Looking at models of parametric polymorphism, I am curious why are reflexive graph categories are used?
In particular, why do they not include relational composition? In looking at the models, they all seem to support a natural notion of relational composition:
$$ x(R;S)z \iff \exists y. xRy \wedge y S z$$
Most recent papers that use reflexive graphs seem to take this for granted, and the only older paper I could find that discussed it was "Relational Parametricity and Local Variables" by O'Hearn and Tennent who say:
One reason for not requiring composability is that, as is well known, composition is not preserved by logical relations at higher types.
And I'm not quite sure what this means, so my first question is what is meant by this and hopefully a better reference on this question.
What I think this means is that for instance the exponential doesn't necessarily preserve relational composition on the nose. In particular we can't show $(R;R') \to (S;S') \equiv ((R \to S);(R' \to S'))$. This means that the exponential doesn't extend to a functor on a category of relations.
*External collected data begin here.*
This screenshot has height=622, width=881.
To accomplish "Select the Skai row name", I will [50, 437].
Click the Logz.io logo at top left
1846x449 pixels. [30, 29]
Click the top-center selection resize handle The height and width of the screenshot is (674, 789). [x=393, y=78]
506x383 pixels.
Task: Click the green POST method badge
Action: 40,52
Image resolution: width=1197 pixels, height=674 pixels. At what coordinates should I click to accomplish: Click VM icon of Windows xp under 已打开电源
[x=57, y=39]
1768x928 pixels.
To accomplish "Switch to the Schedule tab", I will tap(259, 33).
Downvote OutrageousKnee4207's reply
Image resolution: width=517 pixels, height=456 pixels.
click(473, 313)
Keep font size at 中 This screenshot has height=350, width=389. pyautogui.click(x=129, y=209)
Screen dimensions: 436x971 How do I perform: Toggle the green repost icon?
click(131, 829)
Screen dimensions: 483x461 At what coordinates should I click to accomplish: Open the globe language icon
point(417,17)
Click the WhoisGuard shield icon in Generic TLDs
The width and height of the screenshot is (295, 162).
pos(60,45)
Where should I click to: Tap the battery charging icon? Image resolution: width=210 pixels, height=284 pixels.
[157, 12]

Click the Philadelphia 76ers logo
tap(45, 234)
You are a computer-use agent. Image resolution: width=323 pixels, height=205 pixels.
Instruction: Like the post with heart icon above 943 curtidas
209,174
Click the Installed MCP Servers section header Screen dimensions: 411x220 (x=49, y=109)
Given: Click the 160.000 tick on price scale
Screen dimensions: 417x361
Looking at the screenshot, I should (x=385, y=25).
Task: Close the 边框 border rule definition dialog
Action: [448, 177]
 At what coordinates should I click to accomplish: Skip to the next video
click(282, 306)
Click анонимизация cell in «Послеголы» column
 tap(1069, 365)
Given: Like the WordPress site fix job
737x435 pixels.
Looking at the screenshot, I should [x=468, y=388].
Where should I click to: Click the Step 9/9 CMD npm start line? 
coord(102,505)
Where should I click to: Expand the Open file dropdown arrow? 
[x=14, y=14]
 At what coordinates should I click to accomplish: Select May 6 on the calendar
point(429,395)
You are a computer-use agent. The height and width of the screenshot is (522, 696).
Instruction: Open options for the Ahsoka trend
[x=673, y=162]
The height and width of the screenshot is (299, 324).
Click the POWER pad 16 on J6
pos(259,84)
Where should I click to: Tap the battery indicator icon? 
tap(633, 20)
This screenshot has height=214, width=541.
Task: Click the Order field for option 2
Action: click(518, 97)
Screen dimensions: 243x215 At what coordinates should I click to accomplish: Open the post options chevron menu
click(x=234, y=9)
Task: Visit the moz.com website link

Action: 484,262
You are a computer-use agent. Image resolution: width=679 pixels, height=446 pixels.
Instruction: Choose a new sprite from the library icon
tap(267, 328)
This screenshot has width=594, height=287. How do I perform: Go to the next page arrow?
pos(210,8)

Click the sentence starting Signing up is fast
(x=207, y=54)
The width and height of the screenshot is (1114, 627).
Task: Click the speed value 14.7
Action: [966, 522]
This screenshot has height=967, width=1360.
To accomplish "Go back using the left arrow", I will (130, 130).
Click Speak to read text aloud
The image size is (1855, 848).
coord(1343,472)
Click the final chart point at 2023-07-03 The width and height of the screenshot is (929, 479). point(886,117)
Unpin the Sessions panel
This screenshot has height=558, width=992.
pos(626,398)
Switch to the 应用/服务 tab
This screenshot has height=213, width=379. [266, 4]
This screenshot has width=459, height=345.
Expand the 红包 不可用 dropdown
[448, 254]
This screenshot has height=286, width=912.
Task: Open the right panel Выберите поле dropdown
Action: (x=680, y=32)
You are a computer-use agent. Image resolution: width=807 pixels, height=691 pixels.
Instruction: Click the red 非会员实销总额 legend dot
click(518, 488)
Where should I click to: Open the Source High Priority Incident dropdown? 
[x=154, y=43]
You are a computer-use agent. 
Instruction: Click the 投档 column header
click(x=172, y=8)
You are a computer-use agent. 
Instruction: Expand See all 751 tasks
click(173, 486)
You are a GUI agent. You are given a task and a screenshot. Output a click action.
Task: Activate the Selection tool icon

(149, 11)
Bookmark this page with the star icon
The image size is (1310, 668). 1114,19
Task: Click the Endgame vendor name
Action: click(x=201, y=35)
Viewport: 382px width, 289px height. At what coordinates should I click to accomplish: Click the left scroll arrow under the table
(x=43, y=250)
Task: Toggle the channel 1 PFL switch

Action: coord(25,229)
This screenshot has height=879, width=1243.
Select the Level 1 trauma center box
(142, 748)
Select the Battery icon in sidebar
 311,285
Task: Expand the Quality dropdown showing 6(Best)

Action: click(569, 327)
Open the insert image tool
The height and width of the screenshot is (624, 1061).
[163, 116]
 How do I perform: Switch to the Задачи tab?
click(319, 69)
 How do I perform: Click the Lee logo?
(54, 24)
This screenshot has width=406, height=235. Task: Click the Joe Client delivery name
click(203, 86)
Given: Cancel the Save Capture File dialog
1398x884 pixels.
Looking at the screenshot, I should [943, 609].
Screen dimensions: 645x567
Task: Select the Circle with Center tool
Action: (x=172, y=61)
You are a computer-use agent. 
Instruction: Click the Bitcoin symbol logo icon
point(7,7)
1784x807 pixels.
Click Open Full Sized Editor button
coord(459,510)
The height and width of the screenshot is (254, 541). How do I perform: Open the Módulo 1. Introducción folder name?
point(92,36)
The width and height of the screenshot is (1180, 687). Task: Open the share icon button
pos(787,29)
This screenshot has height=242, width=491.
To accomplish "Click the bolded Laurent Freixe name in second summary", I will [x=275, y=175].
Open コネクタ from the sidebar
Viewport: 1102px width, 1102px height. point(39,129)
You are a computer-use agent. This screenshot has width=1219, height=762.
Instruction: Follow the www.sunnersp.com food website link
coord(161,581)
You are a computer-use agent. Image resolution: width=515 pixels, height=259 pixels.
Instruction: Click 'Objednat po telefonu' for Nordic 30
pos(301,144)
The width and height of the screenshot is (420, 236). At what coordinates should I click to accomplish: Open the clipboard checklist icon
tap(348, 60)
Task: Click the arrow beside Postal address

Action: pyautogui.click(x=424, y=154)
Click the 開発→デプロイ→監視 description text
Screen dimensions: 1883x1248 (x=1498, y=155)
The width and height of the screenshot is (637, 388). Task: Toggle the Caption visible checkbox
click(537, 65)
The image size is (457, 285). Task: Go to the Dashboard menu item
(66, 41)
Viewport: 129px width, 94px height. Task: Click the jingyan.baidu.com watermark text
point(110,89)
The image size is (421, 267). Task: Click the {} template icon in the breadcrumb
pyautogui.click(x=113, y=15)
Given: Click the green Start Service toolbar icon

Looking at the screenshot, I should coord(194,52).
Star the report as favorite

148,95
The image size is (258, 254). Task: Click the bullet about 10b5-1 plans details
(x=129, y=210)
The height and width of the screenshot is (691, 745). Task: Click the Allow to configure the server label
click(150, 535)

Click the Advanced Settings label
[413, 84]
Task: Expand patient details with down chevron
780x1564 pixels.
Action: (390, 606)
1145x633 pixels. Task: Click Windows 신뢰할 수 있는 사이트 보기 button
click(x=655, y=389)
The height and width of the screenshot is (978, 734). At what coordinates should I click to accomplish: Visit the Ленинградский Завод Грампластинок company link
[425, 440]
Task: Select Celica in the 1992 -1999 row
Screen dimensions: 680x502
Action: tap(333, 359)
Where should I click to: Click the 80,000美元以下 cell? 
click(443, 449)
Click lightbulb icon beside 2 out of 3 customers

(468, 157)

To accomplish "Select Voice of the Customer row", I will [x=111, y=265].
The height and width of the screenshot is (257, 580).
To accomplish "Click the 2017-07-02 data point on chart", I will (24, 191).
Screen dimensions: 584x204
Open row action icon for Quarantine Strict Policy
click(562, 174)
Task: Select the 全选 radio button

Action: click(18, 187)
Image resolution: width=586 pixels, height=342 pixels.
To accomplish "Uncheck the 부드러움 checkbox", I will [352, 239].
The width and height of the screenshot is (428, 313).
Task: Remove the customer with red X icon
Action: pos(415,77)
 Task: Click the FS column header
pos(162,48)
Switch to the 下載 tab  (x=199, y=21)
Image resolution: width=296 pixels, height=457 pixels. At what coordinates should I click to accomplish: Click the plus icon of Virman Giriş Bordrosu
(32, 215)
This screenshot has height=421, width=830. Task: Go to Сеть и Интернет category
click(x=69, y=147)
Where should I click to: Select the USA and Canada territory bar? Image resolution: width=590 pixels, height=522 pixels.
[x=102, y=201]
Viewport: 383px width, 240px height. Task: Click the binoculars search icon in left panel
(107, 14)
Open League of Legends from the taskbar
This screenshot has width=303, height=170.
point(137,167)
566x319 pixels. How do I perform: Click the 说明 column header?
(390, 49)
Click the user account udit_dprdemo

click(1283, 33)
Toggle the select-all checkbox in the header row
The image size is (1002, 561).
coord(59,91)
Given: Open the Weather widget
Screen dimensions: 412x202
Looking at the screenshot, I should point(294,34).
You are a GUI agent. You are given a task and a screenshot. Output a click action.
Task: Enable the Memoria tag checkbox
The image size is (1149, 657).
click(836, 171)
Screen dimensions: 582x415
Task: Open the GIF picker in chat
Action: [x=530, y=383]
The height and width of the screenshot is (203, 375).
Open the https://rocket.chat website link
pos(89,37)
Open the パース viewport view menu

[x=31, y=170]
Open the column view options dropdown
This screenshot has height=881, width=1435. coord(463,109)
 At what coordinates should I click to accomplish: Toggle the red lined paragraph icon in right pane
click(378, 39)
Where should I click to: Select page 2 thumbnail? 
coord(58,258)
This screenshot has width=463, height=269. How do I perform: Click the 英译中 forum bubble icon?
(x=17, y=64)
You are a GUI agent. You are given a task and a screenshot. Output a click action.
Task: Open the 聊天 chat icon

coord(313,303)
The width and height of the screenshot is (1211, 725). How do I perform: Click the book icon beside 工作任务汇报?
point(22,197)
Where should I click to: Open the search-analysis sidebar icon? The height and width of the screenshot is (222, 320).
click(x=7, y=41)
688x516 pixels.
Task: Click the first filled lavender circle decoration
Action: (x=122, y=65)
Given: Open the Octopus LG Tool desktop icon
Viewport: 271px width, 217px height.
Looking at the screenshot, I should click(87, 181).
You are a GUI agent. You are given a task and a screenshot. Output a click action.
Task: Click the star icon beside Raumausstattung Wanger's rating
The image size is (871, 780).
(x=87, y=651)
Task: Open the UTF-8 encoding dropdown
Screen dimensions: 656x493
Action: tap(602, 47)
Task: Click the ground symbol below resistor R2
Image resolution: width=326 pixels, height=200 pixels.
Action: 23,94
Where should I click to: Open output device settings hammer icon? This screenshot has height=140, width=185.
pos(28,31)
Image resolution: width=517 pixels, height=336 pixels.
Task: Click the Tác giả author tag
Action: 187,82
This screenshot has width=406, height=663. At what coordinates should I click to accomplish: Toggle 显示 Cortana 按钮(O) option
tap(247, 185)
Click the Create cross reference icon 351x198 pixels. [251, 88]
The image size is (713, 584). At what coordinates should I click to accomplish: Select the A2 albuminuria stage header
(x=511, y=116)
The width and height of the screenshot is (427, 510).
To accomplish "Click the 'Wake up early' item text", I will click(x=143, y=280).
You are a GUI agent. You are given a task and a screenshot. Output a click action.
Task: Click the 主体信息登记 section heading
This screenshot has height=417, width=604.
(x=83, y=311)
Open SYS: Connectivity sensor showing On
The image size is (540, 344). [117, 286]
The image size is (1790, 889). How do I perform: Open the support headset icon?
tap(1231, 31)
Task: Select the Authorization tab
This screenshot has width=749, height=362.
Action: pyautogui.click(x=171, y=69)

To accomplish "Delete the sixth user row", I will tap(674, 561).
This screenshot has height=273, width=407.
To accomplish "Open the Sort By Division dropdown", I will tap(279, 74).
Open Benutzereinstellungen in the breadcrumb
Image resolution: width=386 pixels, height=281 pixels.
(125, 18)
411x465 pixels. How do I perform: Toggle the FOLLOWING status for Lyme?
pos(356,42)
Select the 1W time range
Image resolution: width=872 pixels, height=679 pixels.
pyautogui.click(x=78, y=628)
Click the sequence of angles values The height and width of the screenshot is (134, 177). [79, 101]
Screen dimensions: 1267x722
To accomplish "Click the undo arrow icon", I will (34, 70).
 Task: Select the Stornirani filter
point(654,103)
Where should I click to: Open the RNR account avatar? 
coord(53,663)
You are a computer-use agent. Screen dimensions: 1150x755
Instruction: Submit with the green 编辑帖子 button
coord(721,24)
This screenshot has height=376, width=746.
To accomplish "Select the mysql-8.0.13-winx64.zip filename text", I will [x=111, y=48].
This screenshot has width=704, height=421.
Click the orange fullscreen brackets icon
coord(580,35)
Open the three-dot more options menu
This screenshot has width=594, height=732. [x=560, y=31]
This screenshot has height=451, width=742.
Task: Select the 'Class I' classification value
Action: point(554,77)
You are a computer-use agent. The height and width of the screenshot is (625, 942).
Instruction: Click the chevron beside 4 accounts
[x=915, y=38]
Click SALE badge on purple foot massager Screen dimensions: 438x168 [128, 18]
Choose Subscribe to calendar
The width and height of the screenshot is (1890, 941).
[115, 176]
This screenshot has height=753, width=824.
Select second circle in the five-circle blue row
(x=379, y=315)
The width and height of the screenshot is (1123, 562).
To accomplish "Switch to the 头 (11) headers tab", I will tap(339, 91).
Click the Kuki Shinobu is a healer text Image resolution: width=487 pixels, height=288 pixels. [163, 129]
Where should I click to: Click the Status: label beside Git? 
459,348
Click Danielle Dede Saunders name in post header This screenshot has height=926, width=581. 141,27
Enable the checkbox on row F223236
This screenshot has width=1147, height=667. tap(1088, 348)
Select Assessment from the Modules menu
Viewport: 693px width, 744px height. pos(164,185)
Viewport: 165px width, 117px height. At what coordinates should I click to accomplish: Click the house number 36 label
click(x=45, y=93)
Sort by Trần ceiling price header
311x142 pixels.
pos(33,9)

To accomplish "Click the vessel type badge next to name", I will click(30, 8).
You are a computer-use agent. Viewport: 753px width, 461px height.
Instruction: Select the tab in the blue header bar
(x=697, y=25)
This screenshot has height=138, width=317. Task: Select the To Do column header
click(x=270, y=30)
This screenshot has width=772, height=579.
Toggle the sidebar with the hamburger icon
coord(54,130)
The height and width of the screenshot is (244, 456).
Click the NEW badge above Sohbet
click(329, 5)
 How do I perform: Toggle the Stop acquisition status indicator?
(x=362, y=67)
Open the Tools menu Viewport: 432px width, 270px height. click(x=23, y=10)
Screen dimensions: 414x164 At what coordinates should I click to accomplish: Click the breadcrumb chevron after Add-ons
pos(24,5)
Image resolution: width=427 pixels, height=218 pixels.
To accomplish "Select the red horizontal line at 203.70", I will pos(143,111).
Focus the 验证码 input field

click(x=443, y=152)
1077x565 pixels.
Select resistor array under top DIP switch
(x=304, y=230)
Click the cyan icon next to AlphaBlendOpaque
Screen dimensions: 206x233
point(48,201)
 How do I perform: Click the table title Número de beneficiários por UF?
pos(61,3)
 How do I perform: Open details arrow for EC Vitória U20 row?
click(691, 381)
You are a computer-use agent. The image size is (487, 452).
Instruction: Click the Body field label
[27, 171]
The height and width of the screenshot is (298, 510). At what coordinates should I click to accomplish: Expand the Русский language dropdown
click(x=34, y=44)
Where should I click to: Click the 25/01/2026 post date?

However, while I can't show the equivalence between the above relations, I can certainly prove an inclusion $((R \to S);(R' \to S')) \subset ((R;R') \to (S;S'))$, right?
Given $f((R \to S);(R' \to S')) h$, then there exists a $g$ of appropriate type with $f(R\to S)g(R'\to S')h$, so given an $xRyR'z$, I can show $f(x) S g(y) S' h(z)$. Doesn't this means that the exponential does give me a lax functor, which seems like a bad property to throw away? So my second question is are there examples where the inclusion in this direction is not provable, either?